> Instructions
(a) According to the court opinion, on what date was the amended information filed?
(b) Update the court opinion from "IN THE COURT" through "Defendant and Appellant." by substituting "THIRD APPELLATE DISTRICT" for "SECOND APPELLATE DISTRICT".

> Document text
* * * * * * * * *

P. v. Garzon CA2/1 ( 2013 )


Menu:
  • Filed 5/24/13 P. v. Garzon CA2/1
    NOT TO BE PUBLISHED IN THE OFFICIAL REPORTS
    California Rules of Court, rule 8.1115(a), prohibits courts and parties from citing or relying on opinions not certified for
    publication or ordered published, except as specified by rule 8.1115(b). This opinion has not been certified for publication
    or ordered published for purposes of rule 8.1115.
    IN THE COURT OF APPEAL OF THE STATE OF CALIFORNIA
    SECOND APPELLATE DISTRICT
    DIVISION ONE
    THE PEOPLE,                                                          B240633
    Plaintiff and Respondent,                                   (Los Angeles County
    Super. Ct. No. KA093699)
    v.
    WILLIAM WESLEY GARZON,
    Defendant and Appellant.
    APPEAL from a judgment of the Superior Court of Los Angeles County. Steven
    D. Blades, Judge. Affirmed in part and reversed in part with directions.
    ______
    Ava R. Stralla, under appointment by the Court of Appeal, for Defendant and
    Appellant.
    Kamala D. Harris, Attorney General, Dane R. Gillette, Chief Assistant Attorney
    General, Lance E. Winters, Assistant Attorney General, Victoria B. Wilson and Seth P.
    McCutcheon, Deputy Attorneys General, for Plaintiff and Respondent.
    ______
    An amended information, filed on March 12, 2012, charged William Wesley
    Garzon with five counts: (1) murder (Pen. Code, § 187, subd. (a)); (2) driving under the
    influence of any alcoholic beverage or drug (Veh. Code, § 23152, subd. (a)); (3) driving
    with a blood alcohol percentage of .08 percent or higher (Veh. Code, § 23512, subd. (b));
    (4) driving with knowledge of a suspended license (Veh. Code, § 14601.5, subd. (a));
    and (5) gross vehicular manslaughter while intoxicated (Pen. Code, § 191.5, subd. (a)).
    The amended information specially alleged that Garzon had prior convictions for driving
    under the influence of alcohol and driving with a blood alcohol percentage of .08 percent
    or higher (Veh. Code, § 23512, subds. (a) & (b)), once in 2008 and again in 2010,
    and a prior conviction for driving with knowledge of a suspended license (Veh. Code,
    § 14601.5, subd. (a)). After trial, the jury found Garzon guilty on counts 2 through 5 and
    found true the special allegations regarding his prior convictions. The jury was unable to
    reach a verdict on count 1, and the trial court dismissed that count without prejudice.
    The court sentenced Garzon to a state prison term of 16 years 348 days to life, consisting
    of 15 years to life for gross vehicular manslaughter while intoxicated, with prior
    convictions under Vehicle Code section 23512, plus a consecutive one-year term for
    driving with knowledge of a suspended license and 348 days for a probation violation.

* * * * * * * * *

> Provided data
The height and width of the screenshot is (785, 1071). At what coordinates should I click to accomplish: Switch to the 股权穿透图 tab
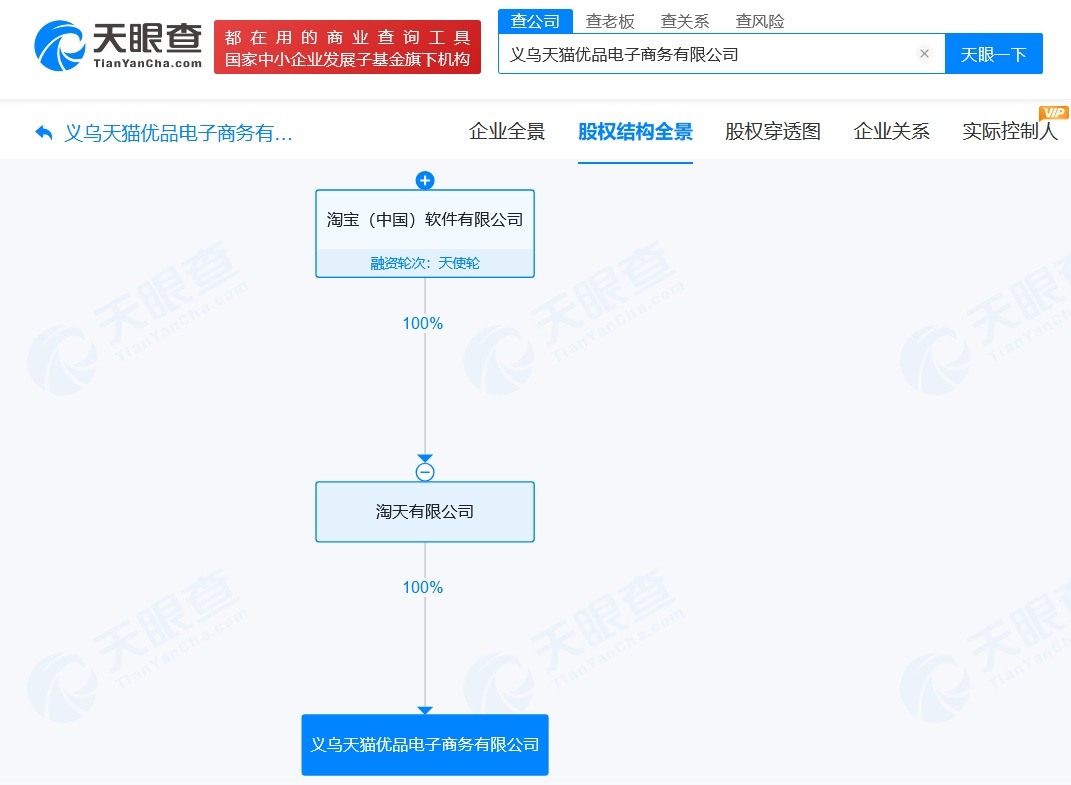click(771, 130)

* * * * * * * * *

> Correct answers
(a) March 12, 2012

(b)
IN THE COURT OF APPEAL OF THE STATE OF CALIFORNIA
    THIRD APPELLATE DISTRICT
    DIVISION ONE
    THE PEOPLE,                                                          B240633
    Plaintiff and Respondent,                                   (Los Angeles County
    Super. Ct. No. KA093699)
    v.
    WILLIAM WESLEY GARZON,
    Defendant and Appellant.